- [Entries shown]:
··········

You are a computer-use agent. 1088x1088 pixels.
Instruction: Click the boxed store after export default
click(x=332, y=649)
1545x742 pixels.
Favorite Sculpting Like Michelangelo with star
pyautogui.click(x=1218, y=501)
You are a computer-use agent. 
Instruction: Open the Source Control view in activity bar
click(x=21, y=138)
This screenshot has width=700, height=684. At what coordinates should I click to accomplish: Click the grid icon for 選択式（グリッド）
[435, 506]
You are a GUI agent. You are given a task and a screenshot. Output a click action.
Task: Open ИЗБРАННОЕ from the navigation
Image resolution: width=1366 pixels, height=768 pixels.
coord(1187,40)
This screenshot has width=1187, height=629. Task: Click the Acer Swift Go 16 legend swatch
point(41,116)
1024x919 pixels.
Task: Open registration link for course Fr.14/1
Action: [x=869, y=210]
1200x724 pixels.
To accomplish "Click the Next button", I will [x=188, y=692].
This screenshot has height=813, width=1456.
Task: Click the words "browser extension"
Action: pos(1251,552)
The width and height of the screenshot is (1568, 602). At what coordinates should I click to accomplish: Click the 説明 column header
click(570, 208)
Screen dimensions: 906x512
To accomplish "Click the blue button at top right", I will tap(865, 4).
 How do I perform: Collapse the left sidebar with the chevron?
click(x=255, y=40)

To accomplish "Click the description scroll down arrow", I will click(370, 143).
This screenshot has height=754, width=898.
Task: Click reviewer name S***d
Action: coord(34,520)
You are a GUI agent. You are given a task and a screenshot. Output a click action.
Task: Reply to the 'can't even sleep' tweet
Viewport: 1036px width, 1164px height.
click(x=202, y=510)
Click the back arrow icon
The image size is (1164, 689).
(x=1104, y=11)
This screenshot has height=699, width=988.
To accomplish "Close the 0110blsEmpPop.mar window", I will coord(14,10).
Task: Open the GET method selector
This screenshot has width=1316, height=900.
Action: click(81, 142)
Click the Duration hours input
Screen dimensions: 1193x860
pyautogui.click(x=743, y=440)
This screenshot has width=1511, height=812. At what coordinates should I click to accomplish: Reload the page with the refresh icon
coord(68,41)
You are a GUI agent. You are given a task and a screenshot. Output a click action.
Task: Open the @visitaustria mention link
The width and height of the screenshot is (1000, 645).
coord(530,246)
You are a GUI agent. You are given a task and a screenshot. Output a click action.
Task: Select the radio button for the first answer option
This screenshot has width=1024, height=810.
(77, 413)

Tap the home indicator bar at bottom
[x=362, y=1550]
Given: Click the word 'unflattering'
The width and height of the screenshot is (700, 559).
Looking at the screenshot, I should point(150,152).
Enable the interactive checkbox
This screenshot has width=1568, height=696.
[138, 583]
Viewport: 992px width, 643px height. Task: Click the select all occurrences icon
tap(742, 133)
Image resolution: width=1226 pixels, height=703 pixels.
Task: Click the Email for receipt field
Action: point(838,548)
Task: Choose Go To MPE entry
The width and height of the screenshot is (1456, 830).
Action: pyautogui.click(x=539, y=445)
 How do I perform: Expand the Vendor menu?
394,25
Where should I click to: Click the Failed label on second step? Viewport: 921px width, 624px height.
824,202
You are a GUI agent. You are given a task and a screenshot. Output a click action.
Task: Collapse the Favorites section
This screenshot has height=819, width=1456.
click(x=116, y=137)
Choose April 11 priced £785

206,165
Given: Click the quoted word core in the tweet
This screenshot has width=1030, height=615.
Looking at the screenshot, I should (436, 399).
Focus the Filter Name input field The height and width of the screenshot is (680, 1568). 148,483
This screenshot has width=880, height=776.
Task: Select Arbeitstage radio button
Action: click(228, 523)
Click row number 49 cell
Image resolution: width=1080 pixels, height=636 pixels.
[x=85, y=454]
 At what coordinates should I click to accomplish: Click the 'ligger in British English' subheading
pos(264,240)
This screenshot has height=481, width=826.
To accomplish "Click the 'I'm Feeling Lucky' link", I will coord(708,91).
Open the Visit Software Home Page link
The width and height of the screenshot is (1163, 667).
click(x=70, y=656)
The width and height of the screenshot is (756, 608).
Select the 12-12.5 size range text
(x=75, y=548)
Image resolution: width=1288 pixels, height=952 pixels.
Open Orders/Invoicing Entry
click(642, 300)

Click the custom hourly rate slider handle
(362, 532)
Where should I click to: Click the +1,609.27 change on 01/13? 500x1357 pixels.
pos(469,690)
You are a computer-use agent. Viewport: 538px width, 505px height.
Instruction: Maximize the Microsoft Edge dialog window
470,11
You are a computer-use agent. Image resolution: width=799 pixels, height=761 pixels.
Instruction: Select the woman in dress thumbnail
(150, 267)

··········

- [Exercise]: Each entry in the data should be restated exactly as it was written.

- [Solution below]:
You are a computer-use agent. 1088x1088 pixels.
Instruction: Click the boxed store after export default
click(x=332, y=649)
1545x742 pixels.
Favorite Sculpting Like Michelangelo with star
pyautogui.click(x=1218, y=501)
You are a computer-use agent. 
Instruction: Open the Source Control view in activity bar
click(x=21, y=138)
This screenshot has width=700, height=684. At what coordinates should I click to accomplish: Click the grid icon for 選択式（グリッド）
[435, 506]
You are a GUI agent. You are given a task and a screenshot. Output a click action.
Task: Open ИЗБРАННОЕ from the navigation
Image resolution: width=1366 pixels, height=768 pixels.
coord(1187,40)
This screenshot has width=1187, height=629. Task: Click the Acer Swift Go 16 legend swatch
point(41,116)
1024x919 pixels.
Task: Open registration link for course Fr.14/1
Action: [x=869, y=210]
1200x724 pixels.
To accomplish "Click the Next button", I will [x=188, y=692].
This screenshot has height=813, width=1456.
Task: Click the words "browser extension"
Action: pos(1251,552)
The width and height of the screenshot is (1568, 602). At what coordinates should I click to accomplish: Click the 説明 column header
click(570, 208)
Screen dimensions: 906x512
To accomplish "Click the blue button at top right", I will tap(865, 4).
 How do I perform: Collapse the left sidebar with the chevron?
click(x=255, y=40)

To accomplish "Click the description scroll down arrow", I will click(370, 143).
This screenshot has height=754, width=898.
Task: Click reviewer name S***d
Action: coord(34,520)
You are a GUI agent. You are given a task and a screenshot. Output a click action.
Task: Reply to the 'can't even sleep' tweet
Viewport: 1036px width, 1164px height.
click(x=202, y=510)
Click the back arrow icon
The image size is (1164, 689).
(x=1104, y=11)
This screenshot has height=699, width=988.
To accomplish "Close the 0110blsEmpPop.mar window", I will coord(14,10).
Task: Open the GET method selector
This screenshot has width=1316, height=900.
Action: click(81, 142)
Click the Duration hours input
Screen dimensions: 1193x860
pyautogui.click(x=743, y=440)
This screenshot has width=1511, height=812. At what coordinates should I click to accomplish: Reload the page with the refresh icon
coord(68,41)
You are a GUI agent. You are given a task and a screenshot. Output a click action.
Task: Open the @visitaustria mention link
The width and height of the screenshot is (1000, 645).
coord(530,246)
You are a GUI agent. You are given a task and a screenshot. Output a click action.
Task: Select the radio button for the first answer option
This screenshot has width=1024, height=810.
(77, 413)

Tap the home indicator bar at bottom
[x=362, y=1550]
Given: Click the word 'unflattering'
The width and height of the screenshot is (700, 559).
Looking at the screenshot, I should point(150,152).
Enable the interactive checkbox
This screenshot has width=1568, height=696.
[138, 583]
Viewport: 992px width, 643px height. Task: Click the select all occurrences icon
tap(742, 133)
Image resolution: width=1226 pixels, height=703 pixels.
Task: Click the Email for receipt field
Action: point(838,548)
Task: Choose Go To MPE entry
The width and height of the screenshot is (1456, 830).
Action: pyautogui.click(x=539, y=445)
 How do I perform: Expand the Vendor menu?
394,25
Where should I click to: Click the Failed label on second step? Viewport: 921px width, 624px height.
824,202
You are a GUI agent. You are given a task and a screenshot. Output a click action.
Task: Collapse the Favorites section
This screenshot has height=819, width=1456.
click(x=116, y=137)
Choose April 11 priced £785

206,165
Given: Click the quoted word core in the tweet
This screenshot has width=1030, height=615.
Looking at the screenshot, I should (436, 399).
Focus the Filter Name input field The height and width of the screenshot is (680, 1568). 148,483
This screenshot has width=880, height=776.
Task: Select Arbeitstage radio button
Action: click(228, 523)
Click row number 49 cell
Image resolution: width=1080 pixels, height=636 pixels.
[x=85, y=454]
 At what coordinates should I click to accomplish: Click the 'ligger in British English' subheading
pos(264,240)
This screenshot has height=481, width=826.
To accomplish "Click the 'I'm Feeling Lucky' link", I will coord(708,91).
Open the Visit Software Home Page link
The width and height of the screenshot is (1163, 667).
click(x=70, y=656)
The width and height of the screenshot is (756, 608).
Select the 12-12.5 size range text
(x=75, y=548)
Image resolution: width=1288 pixels, height=952 pixels.
Open Orders/Invoicing Entry
click(642, 300)

Click the custom hourly rate slider handle
(362, 532)
Where should I click to: Click the +1,609.27 change on 01/13? 500x1357 pixels.
pos(469,690)
You are a computer-use agent. Viewport: 538px width, 505px height.
Instruction: Maximize the Microsoft Edge dialog window
470,11
You are a computer-use agent. Image resolution: width=799 pixels, height=761 pixels.
Instruction: Select the woman in dress thumbnail
(150, 267)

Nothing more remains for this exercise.